Southern Ethiopia’s South Omo Zone is home to a colourful mix of tribes and is a popular tourist destination. Bisected by the 475-mile-long Omo River, which runs to Lake Turkuna on the Kenyan border, the region is characterised by breath-taking dry savannah and natural beauty. The people here make their living through farming, cattle herding, subsistence agriculture, and fishing. Members of the indigenous tribes in this area traditionally wear body art and are heavily adorned with beads and bracelets, making them distinct from other tribes in the country.
More than 60,000 people affected by floods
In August 2020, the Omo River flooded, affecting 62,790 people and displacing many residents of Omorate Town in the district of Dassenech, just 35 kilometres from the Kenyan border. Women, children, persons with disabilities, and the elderly were forced into temporary shelters with poor living conditions. Much of their property, along with their livestock and crops, was washed away, leaving them economically vulnerable and impacting their access to adequate nutrition.

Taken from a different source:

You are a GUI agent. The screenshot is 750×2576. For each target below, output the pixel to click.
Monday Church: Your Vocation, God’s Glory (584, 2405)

In response to the floods, People in Need (PIN), With funding from the European Union Civil Protection and Humanitarian Aid Operations and Czech Development Cooperation, has worked with local government officials to identify the most affected and vulnerable populations. Emergency shelter, hygiene products, and other non-food items were distributed to 1,050 households with a total of 5,250 internally displaced people in South Omo.
Asnakech, leader of the local emergency support unit office, says: “It’s the first time we’ve seen the Omo River flood twice in one year. The first flood occurred in April 2020, and the second in July, when people were still recovering from the first.” When the river flooded for the second time, people rushed out with the few household items they were able to salvage. They were transported on traditional boats with the capacity to carry up to 25 people. Asnakech notes that “due to the urgency of the situation, up to 40 people were crammed onto the boat, causing it to tip over a number of times. Four people died as a result.”
Even those who managed to rescue and transport their livestock faced difficulties after they fled, as they ended up migrating to a very dry area. Traditionally, they depend on the Omo River’s natural flow to maintain their livelihoods. Now, keeping their livestock alive has become a challenge.
A flooding river is our enemy
Andargech Koko, a 25-year old mother of five, saw her life upended by the flooding of the Omo River. When the flood struck in the middle of the night, she had no choice but to evacuate, carrying only her children. “A flooding river is our enemy,” she says. “There was nothing in the day that indicated the river would flood at night, so it caught us all by surprise. My husband wasn’t at home at the time, leaving just my oldest son and I to carry the rest of my children out of there. We left behind our belongings and our cattle; it would have been impossible to try and save them or even to go back for them.”
Andargech adds: “We had nothing, just the clothes on our backs, which we now use as a mattress to sleep on.” With no sheep to sell or cattle to milk for dairy, life became very difficult for Andargech’s family.
Andargech and her family are not alone. Most of the people displaced by the floods are dealing with very poor living conditions; they use twigs and tarpaulins to build shelters and are heavily reliant on their host communities for survival. “Because of the flood, I have lost contact with my former neighbours. I don’t know where many of them are. But the community here is very good to us, they feed my children and share some of their items with us,” says Andargech. She adds: “Infants from flood-affected families suffer the most as they no longer have access to a balanced diet.”
Now that the floodwaters have receded, many of the displaced have gone back to cultivate their land and prepare for their return. But for Andargech, the fear lingers. “My husband is there now, he wants to go back and live there but I don’t want to risk losing our livelihood again.” While her family remains displaced, she notes that as a result of the PIN intervention, “Our new home is better equipped now; we have better materials to sleep on and cook with. Thank you for helping us.”
The continued provision of emergency relief items has helped minimise health risks and maximise people’s resilience within their new communities. With funding from the European Union Civil Protection and Humanitarian Aid Operations, PIN is providing much-needed humanitarian assistance, helping families recover from flood-affected areas.